Future‑you will thank past‑you when HR makes a mistake or your pay stub looks off in February.
First Paycheck of the New Year: Trust but Verify
Your work isn’t done when enrollment ends. The system still has to execute what you planned.
At this point you should, on the first two paychecks of the new year:
- Verify:
- Health insurance premium matches the plan you picked
- HSA/FSA deductions match your elections
- 401(k)/403(b) and 457(b) contributions are coming out at the right level
- Employer match is applying correctly (if it’s per‑paycheck based, avoid front‑loading too much)
Catch errors early:
- HR and payroll mess up physician deductions more often than you think. I’ve seen 457(b) contributions missing for half a year because nobody checked.
Annual Rhythm: What Should Change vs.

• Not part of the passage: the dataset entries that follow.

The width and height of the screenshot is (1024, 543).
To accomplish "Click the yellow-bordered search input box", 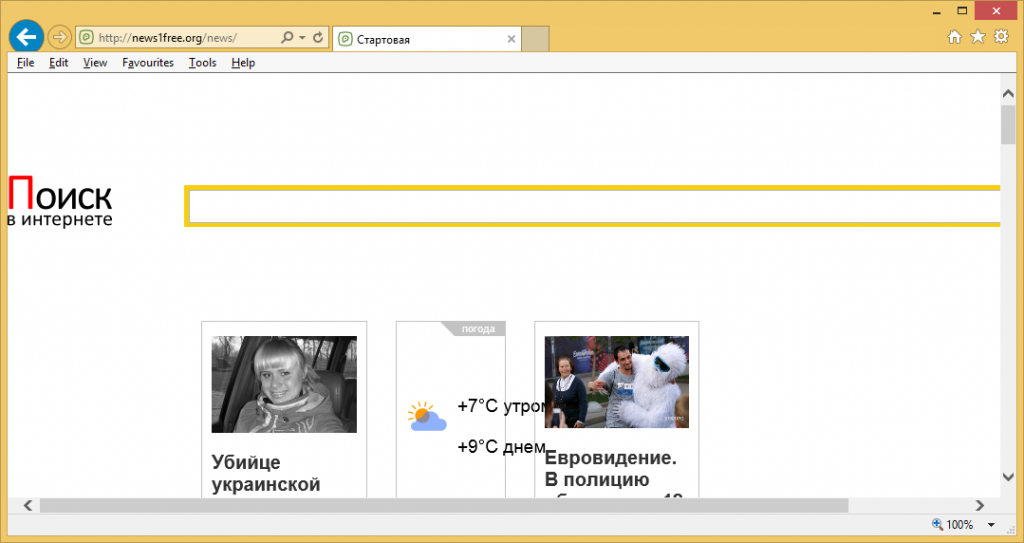I will pyautogui.click(x=592, y=206).
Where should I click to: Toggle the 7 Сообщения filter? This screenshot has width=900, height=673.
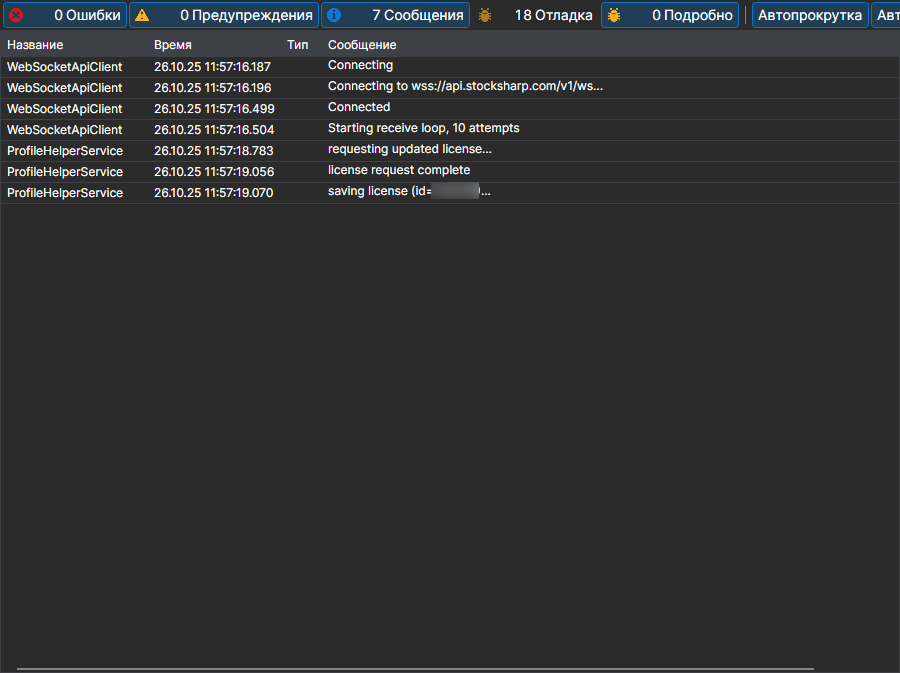[x=395, y=15]
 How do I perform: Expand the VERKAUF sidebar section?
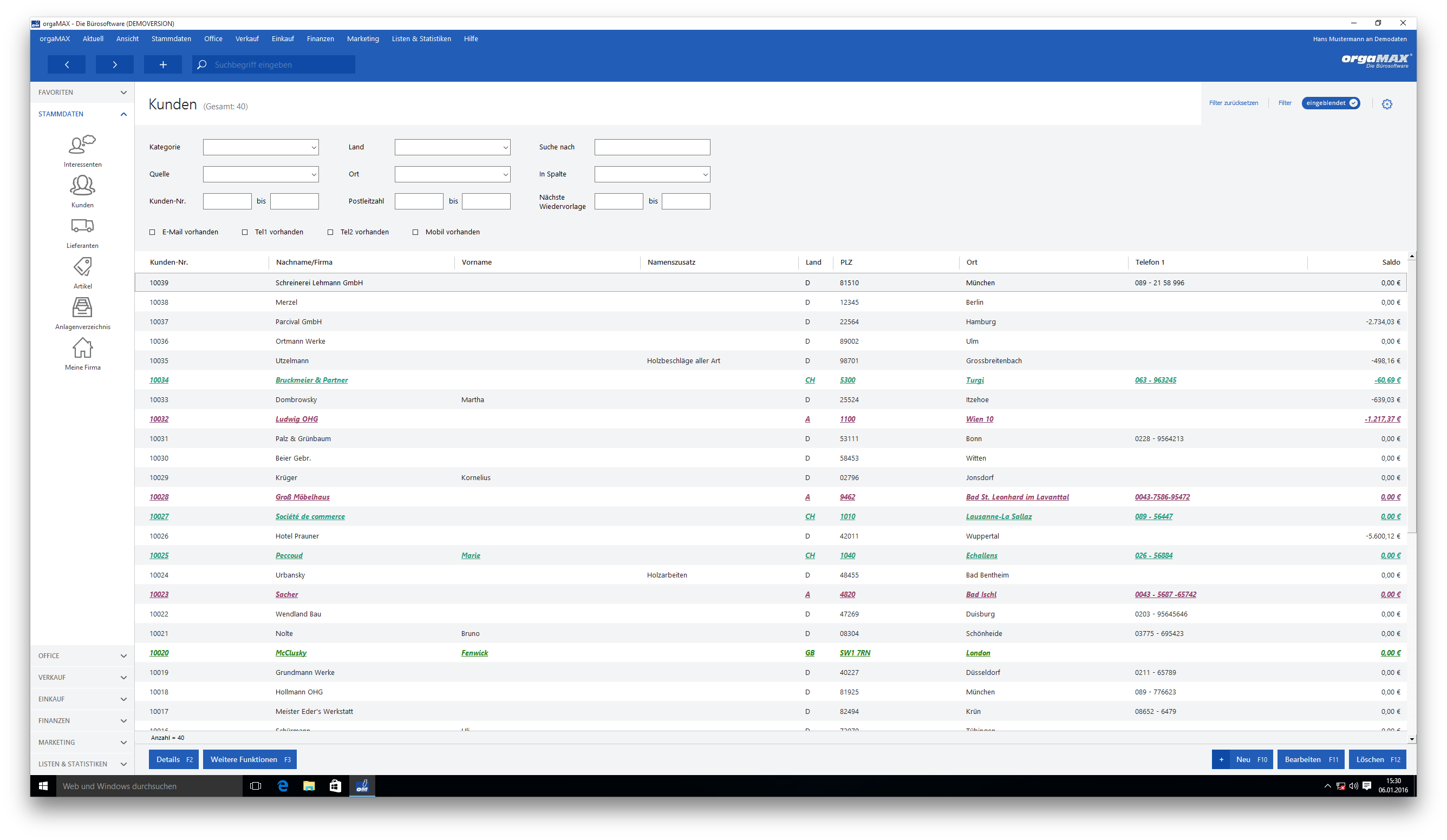(82, 678)
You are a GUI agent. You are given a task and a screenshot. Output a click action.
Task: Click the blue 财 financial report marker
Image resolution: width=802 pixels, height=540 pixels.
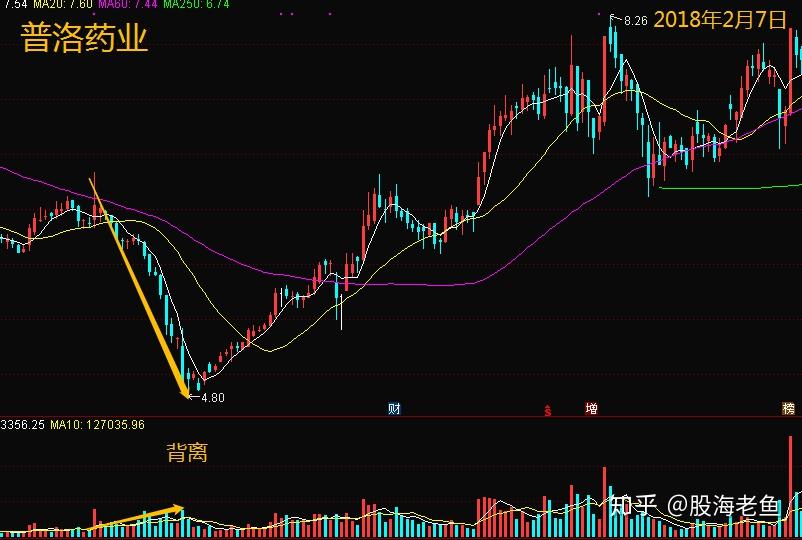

Stay Stable
Once you’ve run this process once, every year gets easier.
Each open enrollment season, you should:
Keep stable:
- Core savings rate (unless big income/life changes)

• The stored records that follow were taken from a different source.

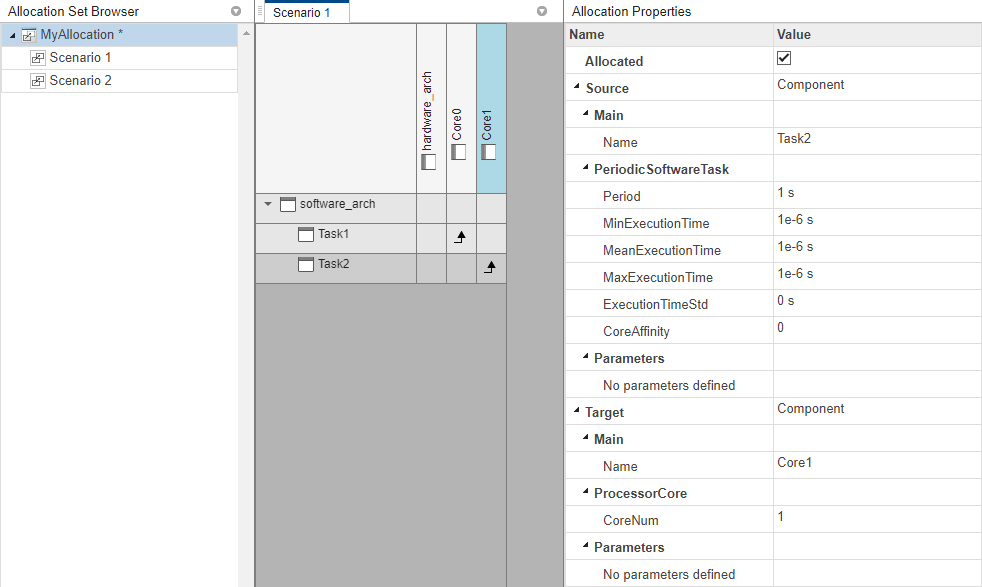Switch to the Scenario 1 tab

pos(304,12)
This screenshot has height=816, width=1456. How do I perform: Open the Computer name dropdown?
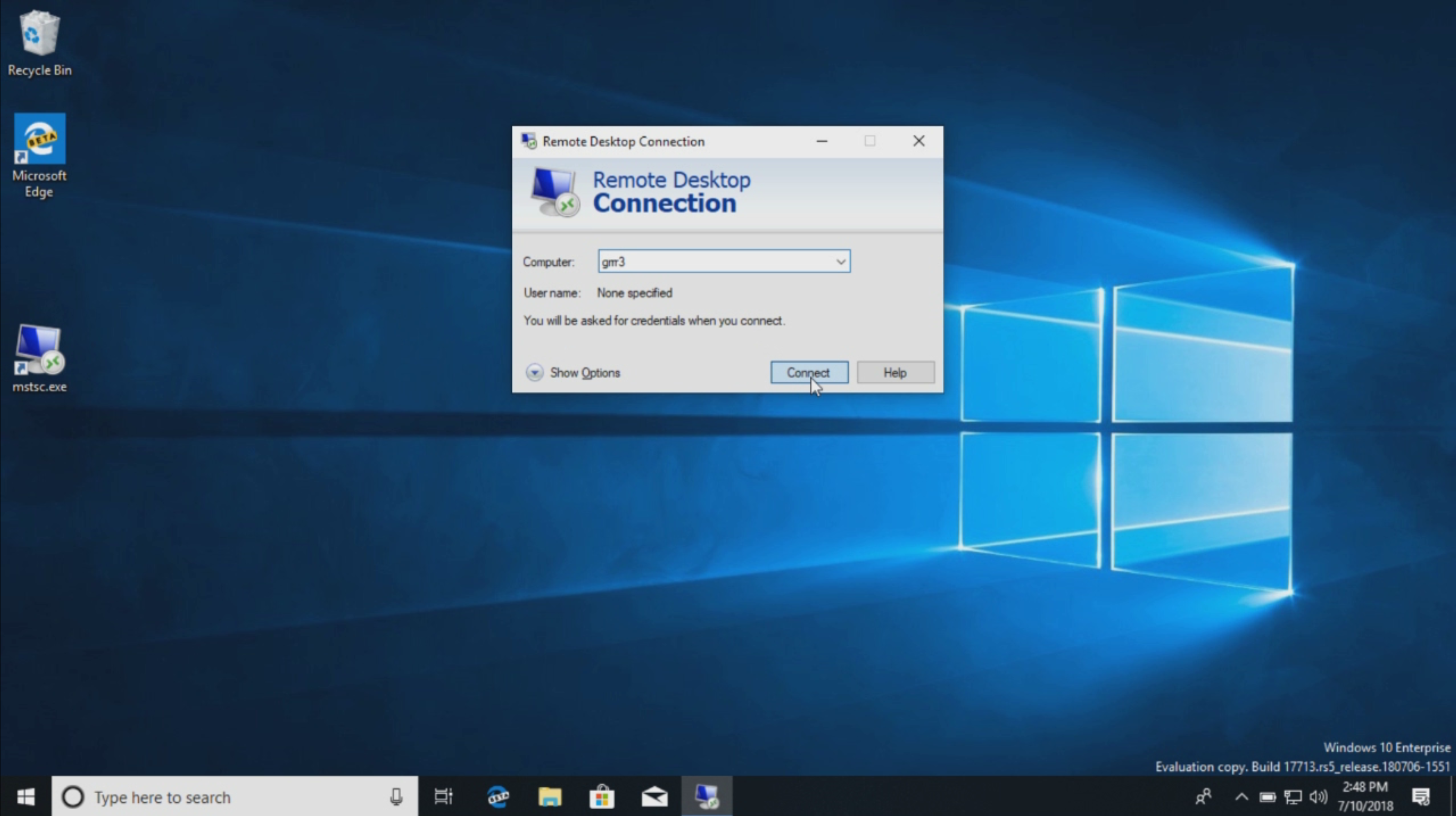coord(840,261)

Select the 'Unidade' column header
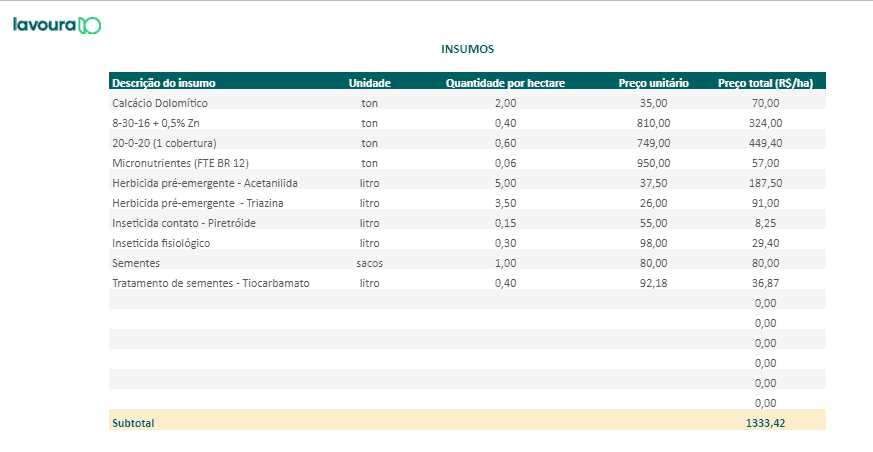tap(369, 83)
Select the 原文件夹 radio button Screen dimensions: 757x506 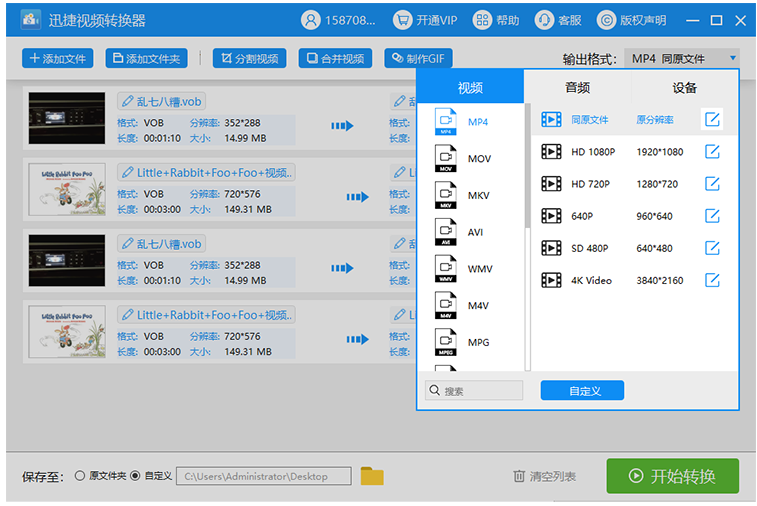click(80, 476)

- Preference for HSA vs PPO, unless your health situation flips
- Retirement contribution priority order (HSA → match → 457/extra 401(k))
Re‑evaluate aggressively when:
- Partner gets or loses a job with benefits
- You have a baby
- One of you becomes self‑employed or takes a 1099 gig
- Your employer merges, gets acquired, or the hospital system’s finances get sketchy (revisit that non‑governmental 457(b))
To visualize the annual cycle:
| Period | Event |
|---|---|
| Pre Enrollment - 6-8 weeks before | Review taxes and pay stubs |
| Pre Enrollment - 4-6 weeks before | Set savings targets and priorities |
| Enrollment - Week 1 | Choose health plan and HSA/FSA |
| Enrollment - Week 1-2 | Set retirement and 457b contributions |
| Enrollment - Final days | Verify elections and submit |
| New Year - First paycheck | Confirm deductions and match |
| New Year - Mid year | Quick check and minor adjustments |
The 3 Things to Remember
- Open enrollment is not “HR paperwork season.” It’s your annual, scheduled chance to move tens of thousands of dollars into tax‑favored buckets on autopilot.
- Sequence matters: health plan → HSA/FSA → retirement → 457(b) → insurance → extras. Click in that order, not the order the portal happens to show you.
- One focused hour before, one serious session during, and one audit of your first paycheck will put you ahead of 90% of your colleagues—for the rest of your career.